Their targets are to reduce energy dependency; affordability; and climate change. Targeted technical review: tasks include: volumetric air flow measurements; air exchange rates using tracer gas; review of commissioning; assessment of air inlet provision – trickle ventilators and cross flow; overall compliance with Part F.
Tassos said: “Parameters and players – planning and design are key. As is streamlining with examples of what can go wrong. Where do problems occur? What problems? One in three homes overheat and retrofits can be costly.
All work should be aesthetically pleasing. The lesson learnt is that we have to deliver; all industry supply chains must work together.”
Peter Halsall, Good Homes Alliance, gave a developers’ perspective: He said: “In the ‘noughties’ there was a ‘Blairite optimism’ and the industry has been catching up ‘pretty quickly’. There are mainly, massive, issues surrounding the skills shortage and the ‘performance gap’. The quality of housing (delivery models) is a big issue. House building was ‘mashed’ by the recession.”
He went on to say that the construction industry suffered ‘harsh circumstances’: 50 / 60 per cent of SMEs went bust. Therefore, new housing delivery models are important. A ‘lasse faire’ attitude isn’t good enough, but there is a great ‘mosaic’ of approaches. The UK is currently building 155,000 new building units a year. But it should be: 240,000. Peter said that this is ‘rather pathetic’. The UK built 1.1m houses between 1968 and 1970.
In essence, there is a massive deficit in new homes being built compromised by the fact that the UK has a home ownership mentality – including custom build and company housing. Austria has 80 per cent custom built.
“Live with it: go with it: use it!” was Peter’s motto. He said that government should push on with energy standards. His view was that everybody aspires to have an energy efficient house. Another issue is that the construction skilled workforce is aging – they will be 55+ in 2020. Ergo – if the UK leaves the EU – the UK can’t get in new workers. ‘Levels dropping like a stone!’ It will push the UK back into ‘mechanised’ building. Then there will be ‘panic’ over housing delivery – which isn’t planned. So investment in new delivery models is key.

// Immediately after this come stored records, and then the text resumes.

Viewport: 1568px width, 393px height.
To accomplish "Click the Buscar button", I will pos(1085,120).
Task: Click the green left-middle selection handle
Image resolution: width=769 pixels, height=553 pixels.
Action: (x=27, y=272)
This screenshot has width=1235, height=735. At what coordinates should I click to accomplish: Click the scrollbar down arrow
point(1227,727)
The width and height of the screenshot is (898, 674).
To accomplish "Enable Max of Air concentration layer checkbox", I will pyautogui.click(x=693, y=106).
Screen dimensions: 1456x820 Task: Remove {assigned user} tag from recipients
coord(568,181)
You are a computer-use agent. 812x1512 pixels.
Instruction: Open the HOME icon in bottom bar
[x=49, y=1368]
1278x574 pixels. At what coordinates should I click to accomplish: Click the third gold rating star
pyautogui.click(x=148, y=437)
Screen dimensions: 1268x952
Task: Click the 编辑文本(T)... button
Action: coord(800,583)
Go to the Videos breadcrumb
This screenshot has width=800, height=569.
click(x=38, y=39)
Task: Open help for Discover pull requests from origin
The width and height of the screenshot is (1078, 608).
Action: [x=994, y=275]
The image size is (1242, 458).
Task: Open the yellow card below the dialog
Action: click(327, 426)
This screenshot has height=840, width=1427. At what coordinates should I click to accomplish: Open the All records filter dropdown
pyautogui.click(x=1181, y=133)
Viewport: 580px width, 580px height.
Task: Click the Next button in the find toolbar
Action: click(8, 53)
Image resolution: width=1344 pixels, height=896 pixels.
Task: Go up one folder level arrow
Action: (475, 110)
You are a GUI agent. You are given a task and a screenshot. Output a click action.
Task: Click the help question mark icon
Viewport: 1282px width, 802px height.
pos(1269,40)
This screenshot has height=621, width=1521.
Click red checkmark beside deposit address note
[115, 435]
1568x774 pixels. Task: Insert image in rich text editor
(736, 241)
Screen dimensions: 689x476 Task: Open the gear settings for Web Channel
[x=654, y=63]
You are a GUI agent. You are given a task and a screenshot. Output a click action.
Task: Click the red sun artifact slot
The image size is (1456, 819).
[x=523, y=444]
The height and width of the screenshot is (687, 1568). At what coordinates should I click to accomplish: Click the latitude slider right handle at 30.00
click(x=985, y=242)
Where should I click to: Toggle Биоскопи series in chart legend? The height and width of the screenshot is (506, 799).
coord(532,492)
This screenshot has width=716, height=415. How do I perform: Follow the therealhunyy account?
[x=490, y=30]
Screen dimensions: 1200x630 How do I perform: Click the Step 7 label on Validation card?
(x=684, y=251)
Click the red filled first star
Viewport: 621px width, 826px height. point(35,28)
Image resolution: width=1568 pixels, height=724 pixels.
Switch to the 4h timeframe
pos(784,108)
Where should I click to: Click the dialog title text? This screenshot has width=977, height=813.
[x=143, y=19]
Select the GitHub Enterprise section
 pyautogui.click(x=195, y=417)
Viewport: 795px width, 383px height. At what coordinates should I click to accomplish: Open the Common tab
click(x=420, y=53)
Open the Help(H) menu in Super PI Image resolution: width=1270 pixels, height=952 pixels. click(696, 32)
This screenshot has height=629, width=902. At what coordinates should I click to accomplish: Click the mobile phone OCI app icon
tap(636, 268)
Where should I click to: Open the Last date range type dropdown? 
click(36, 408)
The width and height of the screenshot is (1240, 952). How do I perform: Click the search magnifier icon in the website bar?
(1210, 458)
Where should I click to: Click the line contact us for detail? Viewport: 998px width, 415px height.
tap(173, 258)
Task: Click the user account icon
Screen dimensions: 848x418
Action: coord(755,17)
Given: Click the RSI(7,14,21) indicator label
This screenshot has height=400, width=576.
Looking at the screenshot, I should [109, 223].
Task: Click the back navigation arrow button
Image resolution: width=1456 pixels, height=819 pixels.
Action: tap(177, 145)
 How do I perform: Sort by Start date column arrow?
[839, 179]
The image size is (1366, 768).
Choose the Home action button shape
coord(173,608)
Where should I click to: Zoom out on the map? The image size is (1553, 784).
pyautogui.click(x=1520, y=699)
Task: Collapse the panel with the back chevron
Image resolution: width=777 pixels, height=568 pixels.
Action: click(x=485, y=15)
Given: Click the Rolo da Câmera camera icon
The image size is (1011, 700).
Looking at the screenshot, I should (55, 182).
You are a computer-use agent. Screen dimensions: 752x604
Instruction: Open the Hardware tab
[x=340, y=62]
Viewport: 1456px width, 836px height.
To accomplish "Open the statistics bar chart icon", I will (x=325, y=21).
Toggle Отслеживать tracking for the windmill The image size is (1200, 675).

Dr Sarah Birchall, Sustainability Engineer, BSRIA, spoke about Innovate UK project – a study to inform a ‘framework’ to integrate supply chain for delivering energy efficient homes.
Sarah explained that the aim is to inform the development of a ‘framework’ that can be applied to the delivery of energy efficient homes with greater attention on operational performance, focusing on the specific requirements of the housebuilding industry. It is Innovate UK funded as part of a 12 month feasibility study which started in November 2015. It is a joint project between BSRIA, Passivhaus Trust, Willmott Dixon, Good Homes Alliance and deploys the use of metrics, KPIs and ‘activities’. It comes under the ‘banner’ as soft landings for residential.
Benefits of Soft Landings: to close the performance gap by: creating project team involvement throughout the project and beyond practical completion; providing for regular reality-checking of assumptions (pitstopping); ensuring the correct operation of the system and its associated building services plant before handover; and providing facilities manager with sufficient training. Sarah said: “It encourages the feedback loop and serves as a ‘digital data catapult’.”
Framework development: what key issues are contributing to the performance gap?; what measures, incentives, drivers are currently in place to address these?; is there a potential to introduce any as a standardised framework to address these issues?; this informs the development of a framework and some success criteria – which could include KPIs and metrics. But how, when and where should the KPIs be measured to judge the success criteria and how will the information needed be captured?
Sarah left the audience with questions around implementation: does it need to be client led?; incentivised?; who will use it?; who will enforce it?; and who will integrate with existing standards? And where does this fit in with the current thinking around building performance, compliance, health and well-being?